Quant au langage de l’Esprit, j’avoue être toujours très surprise de son modèle très imagé et rempli de symboles puissants qui amènent à pénétrer avec exactitude l’intention divine ; mais c’est vrai : c’est un langage spirituel qui emprunte si peu à notre langage naturel, que cela surprend notre intelligence et son mode habituel de fonctionnement avec ses référents sûrs et stables. Quand Dieu dit à Jérémie « que vois-tu Jérémie ? » et qu’il répond « une branche d’amandier », Dieu lui dit alors « tu as bien vu car je veille sur ma parole pour l’exécuter » ; comment saisir la profondeur du message qu’il y a dans cette réponse pour ce qui va suivre dans la mission de Jérémie ? Tu comprends, c’est la première vision de Jérémie après son appel en tant que prophète ! Si tu le captes avec ton intelligence naturelle, inévitablement tu passes à côté de beaucoup de choses ; il y a là dedans la substance de tout ce qui va suivre et qui va conforter Jérémie pour ne pas reculer face à la douleur due à l’incarnation du message dans sa propre vie. De même comment peux-tu comprendre avec ton intelligence naturelle quand Jean dit en Apocalypse : « Je me retournai pour voir la voix (chapitre 1, verset 12) ? A-t-on jamais pu voir une voix ? La Parole de Dieu est ainsi frappée par endroits d’incohérences apparentes qui ne le sont en fait que pour l’intelligence naturelle. C’est important de saisir que tout ce livre de révélations de l’Apocalypse est basée sur ce que l’Esprit a à « dire » à l’Eglise : c’est une « voix » qui parle et qui s’attend à ce que ceux qui ont des oreilles entendent. Mais ceux-ci ne peuvent entendre la voix que lorsque leurs yeux sont illuminés par la matérialisation de cette « voix », tu captes ? Regarde ce que l’apôtre Paul dit aux Ephésiens (chapitre 1 verset 17 et surtout 18) : « ...Je prie... afin que le Dieu de notre Seigneur Jésus-Christ, le Père de gloire, vous donne un esprit de sagesse et de révélation dans sa connaissance. Qu’il éclaire les « yeux » de votre entendement, afin que vous connaissiez quelle est l’espérance à laquelle vous êtes appelés, et quelles sont les richesses de la gloire de son héritage pour les saints... ».

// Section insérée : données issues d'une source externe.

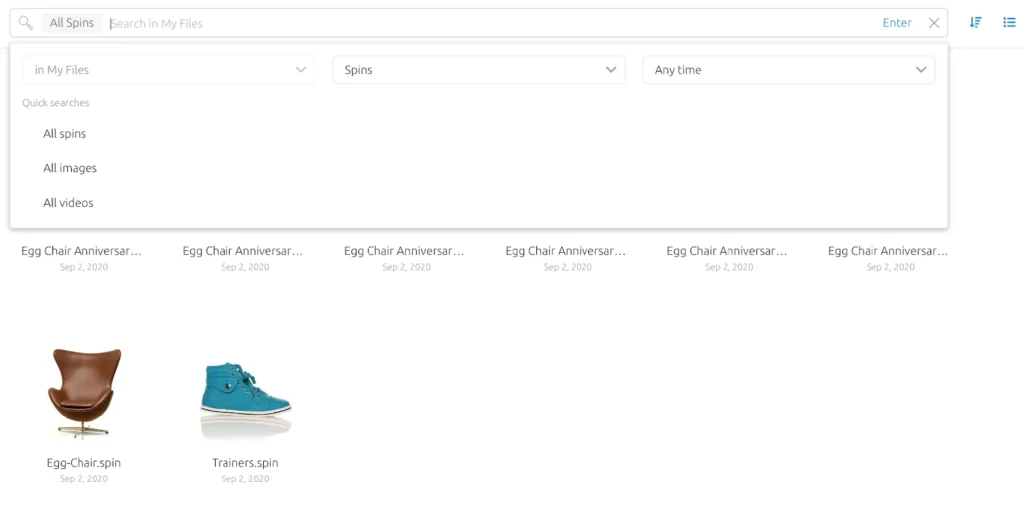The height and width of the screenshot is (531, 1024).
Task: Click the magnifying glass search icon
Action: click(26, 23)
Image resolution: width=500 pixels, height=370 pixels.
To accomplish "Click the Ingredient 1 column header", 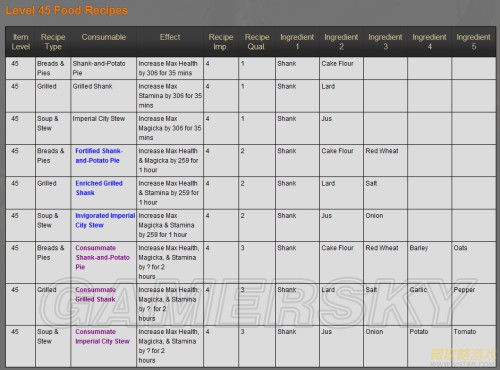I will pyautogui.click(x=297, y=42).
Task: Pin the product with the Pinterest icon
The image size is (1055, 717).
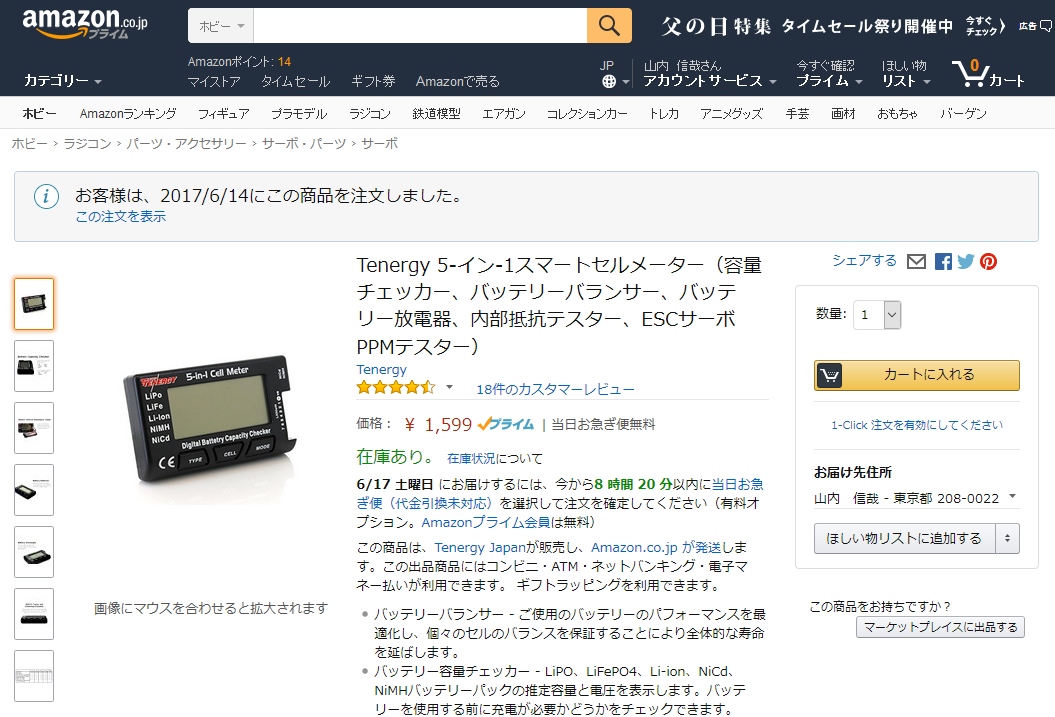Action: pos(988,262)
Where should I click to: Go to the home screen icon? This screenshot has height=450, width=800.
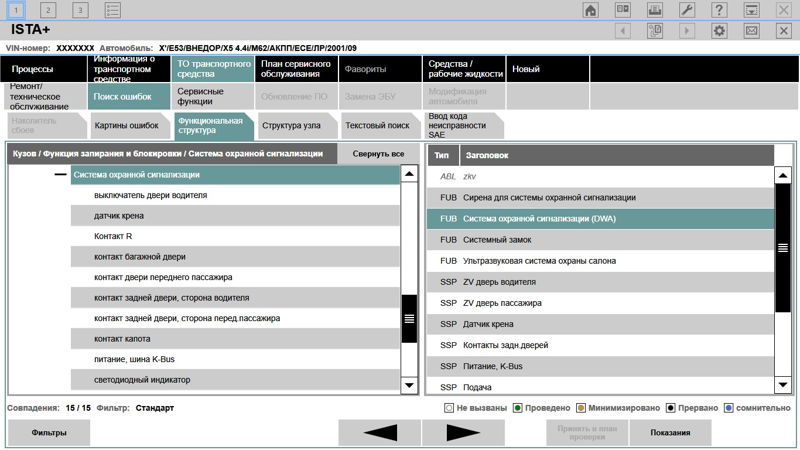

C’est très intéressant, il parle des « yeux » de l’entendement : il y a là deux facultés : le « voir » et l’ « entendre » (dans le sens du « comprendre »), c’est l’illumination de l’intelligence par l’Esprit de Dieu ; sans cela tu ne peux saisir les choses de Dieu.
Ecoute, lorsque Jean se retourne, ses yeux sont illuminés par la matérialisation de la « voix » à son esprit qui s’ouvre alors sur toute la révélation qu’il nous partage ; et c’est très significatif ce qu’il voit en premier : il voit sept chandeliers d’or ! Or précisément le chandelier est par excellence l’image de la révélation et de l’illumination de l’esprit ; il a d’abord vu le chandelier puis a vu Jésus. Et l’église d’Ephèse à qui Paul s’adressait dans le passage que je viens de citer, a eu ce chandelier au milieu d’elle. C’est pour cela que cette épître est si riche pour nous. Et nous voyons cette réalité confirmée dans la lettre adressée à l’église d’Ephèse en Apocalypse 2. 2 à 7 : Jésus s’y présente comme Celui qui marche au milieu des sept chandeliers d’or, et lui dit au verset 5, que si elle ne se repend et ne revient à son premier amour, Il ôtera son chandelier de sa place. Avec un simple mot semblant incohérent pour ton intelligence naturelle, l’Esprit t’amène à capter l’essence de la pensée divine qui est et demeure très cohérente d’un bout à l’autre de la Bible ; est-ce cela que tu appelles « interprétation typologique classique » ou « langage de l’Esprit »? Je ne sais si je réponds à ta question mais ça sort comme cela.
9/ Merci Eliane ! As-tu quelque chose d'autre à ajouter?
Il y aurait certainement encore beaucoup à dire, mais je crois avoir dit là l’essentiel de ce que je croyais devoir dire !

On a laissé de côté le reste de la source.